In the movie The Lost World, the sequel to Jurassic Park, something called a High Hide is prominently featured. Because I recall the book by Michael Crichton better than the movie, I’ll describe what I remember from it, not the movie … but if you’ve seen the movie, you’ll know what I’m talking about. It’s this tall platform that animal researchers can use to observe dangerous predators, like lions, in their natural habitats without danger to themselves. They were not designed for dinosaur observation and thus we have forward momentum of the plot.
But at any rate, the term has been on my mind for the last several weeks, as Tras completes his array of high hides in the garage.
Not that we have any predators to observe. We just have a garage with a high ceiling, a vast open space that screams “potential storage area” to my handyman (and pack-rat) husband.
Ok that, wasn’t exactly fair. Yes, he is a pack-rat, but he’s not the only one. When you combine households, as we did six years ago, you get a lot of duplication (and triplication: at one point we had three sets of washers and dryers).
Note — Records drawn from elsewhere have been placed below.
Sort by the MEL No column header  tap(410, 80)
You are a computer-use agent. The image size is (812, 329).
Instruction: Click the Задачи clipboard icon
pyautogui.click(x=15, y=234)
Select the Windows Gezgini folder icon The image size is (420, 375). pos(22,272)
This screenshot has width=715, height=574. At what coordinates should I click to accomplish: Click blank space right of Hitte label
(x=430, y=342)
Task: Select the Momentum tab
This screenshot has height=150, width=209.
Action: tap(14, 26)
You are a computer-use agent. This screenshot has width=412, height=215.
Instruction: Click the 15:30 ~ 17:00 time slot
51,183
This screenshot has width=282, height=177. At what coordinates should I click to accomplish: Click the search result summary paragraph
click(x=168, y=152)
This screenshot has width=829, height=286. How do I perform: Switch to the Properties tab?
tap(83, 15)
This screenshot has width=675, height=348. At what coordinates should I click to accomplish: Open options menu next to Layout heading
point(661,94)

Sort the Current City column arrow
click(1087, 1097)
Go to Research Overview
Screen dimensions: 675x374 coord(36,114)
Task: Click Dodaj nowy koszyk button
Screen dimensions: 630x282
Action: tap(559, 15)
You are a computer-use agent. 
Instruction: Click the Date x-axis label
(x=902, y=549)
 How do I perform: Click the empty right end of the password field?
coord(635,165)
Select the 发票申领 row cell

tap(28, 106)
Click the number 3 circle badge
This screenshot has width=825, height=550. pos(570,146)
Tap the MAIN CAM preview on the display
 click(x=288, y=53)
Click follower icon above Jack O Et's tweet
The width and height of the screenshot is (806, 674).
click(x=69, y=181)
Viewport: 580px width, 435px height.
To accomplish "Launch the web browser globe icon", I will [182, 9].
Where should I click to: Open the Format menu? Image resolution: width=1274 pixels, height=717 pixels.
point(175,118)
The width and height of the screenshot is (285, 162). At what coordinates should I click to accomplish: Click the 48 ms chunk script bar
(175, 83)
That duplication also comes in the form of stuff — he and I both had boxes and boxes of college textbooks, files, and the various flotsam and jetsam of life we couldn’t part with, not to mention all the paraphernalia, equipment, toys and clutter associated with the children I had then so far produced.
So this was his solution: affix to the high ceiling, and walls, various shelving units which could store all the things that probably would be best off out of the attic (fragile, melty stuff among them) and leave up in the attic what could be stored there (bunk beds, other furniture, suitcases).
It’s an exciting project for me because, in order to affix these various high hides to the garage ceiling, they had to be bolted to the floor above … a space otherwise known as the attic. And to accomplish the delicate task of finding the right stud to mount [stop: this is a G-rated blog] the bracket to, the attic had to be cleared of most of the things previously stored therein.
So we’ve had some boxes sitting around for a while while this project unfolded. And soon, they will go back into storage. But in the meantime let us celebrate: Tras was justifiably proud of his handiwork, once finished, and couldn’t resist demonstrating its cargo-lifting capabilities with young Trasimond, who enjoyed his trip into the high hide thoroughly. So much so that he couldn’t resist a goofy expression or two.
So now, should any prehistoric creatures threaten, we know we’ve got built-in safety measures already in place. I guess all that storage it can provide was just incidental.